David Relman, professor de medicina e microbiologia em Stanford, que foi assessor do governo Obama em biossegurança, mas não faz parte da pesquisa da DARPA, afirmou que o projeto pode afetar temores de longa data entre os países de que inimigos possam tentar prejudicar suas plantações.

Ainda assim, Relman disse que a tecnologia poderia ajudar os fazendeiros a combater um "vírus de plantas ruins que se movem pelas planícies" ou proteger as plantações contra o bioterrorismo. Como os insetos frequentemente disseminam doenças nas plantações, Relman contou que a DARPA está tentando usar a própria biologia desses animais para "recrutá-los como aliados" na disseminação de características de proteção.

Embora não seja um nome familiar, a DARPA ajudou a desenvolver a internet e sua missão é pesquisar novas tecnologias potencialmente cruciais. A agência anunciou o projeto Insect Allies em 2016.

Guy Reeves, coautor do artigo da Science e biólogo do Instituto Max Planck de Biologia Evolutiva na Alemanha, afirmou que a tecnologia é mais viável como arma para matar plantas do que como ferramenta agrícola. Como resultado, ele disse que a DARPA poderia enviar uma mensagem alarmante, independentemente de suas intenções.

"Isso tudo tem relação com a maneira como o projeto é percebido", disse ele.

Os autores europeus do artigo dizem que o simples anúncio do programa pode ter motivado outros países a desenvolver suas próprias capacidades neste assunto. Eles afirmam que o projeto também ressalta a necessidade de uma maior discussão sobre as preocupações regulatórias e éticas desse tipo de tecnologia em desenvolvimento.

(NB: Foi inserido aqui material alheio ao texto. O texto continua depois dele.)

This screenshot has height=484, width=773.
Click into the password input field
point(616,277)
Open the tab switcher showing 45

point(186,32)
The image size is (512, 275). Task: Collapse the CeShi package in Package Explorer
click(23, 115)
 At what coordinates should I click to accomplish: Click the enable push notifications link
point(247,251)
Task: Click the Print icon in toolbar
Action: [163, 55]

Todd Kuiken, pesquisador sênior da North Carolina State University, disse não acreditar que os militares pretendam atacar outro país com insetos. Mas ele contou que parece ruim que a DARPA esteja financiando o projeto.

"O simples fato de que este é um programa militar naturalmente levantaria esse tipo de questão", disse Kuiken, que no ano passado levantou preocupações semelhantes às publicadas na revista Science.

Tom Inglesby, professor de saúde ambiental e engenharia da Universidade Johns Hopkins, disse que a tecnologia está sendo desenvolvida especificamente para proteger as plantações. Mas ele reconheceu que poderia ser mal utilizada.

As preocupações de que a nova tecnologia possa ser usada como arma são esperadas, mesmo que essa não seja a intenção, disse Paul Thompson, professor de agricultura e ética da Universidade Estadual de Michigan, que faz parte do conselho consultivo da DARPA.

"Uma vez que você faz esse tipo de avanço, você está em um novo mundo. É uma coisa moralmente ambígua. Você se pergunta: 'Isso é algo que nunca devemos fazer?'", disse ele.

Alguns especialistas questionam se os objetivos ambiciosos do projeto são viáveis.

O entomologista da North Carolina State University, Fred Gould, que presidiu um painel na Academia Nacional de Ciências sobre alimentos geneticamente modificados e não faz parte da pesquisa da DARPA, disse que muitas interações biológicas precisariam ser perfeitamente manipuladas, então a chance de funcionar é "bem perto de zero".

Pode não funcionar, mas Relman disse que é o papel da DARPA explorar os "limites do trabalho desafiador" para antecipar futuras ameaças.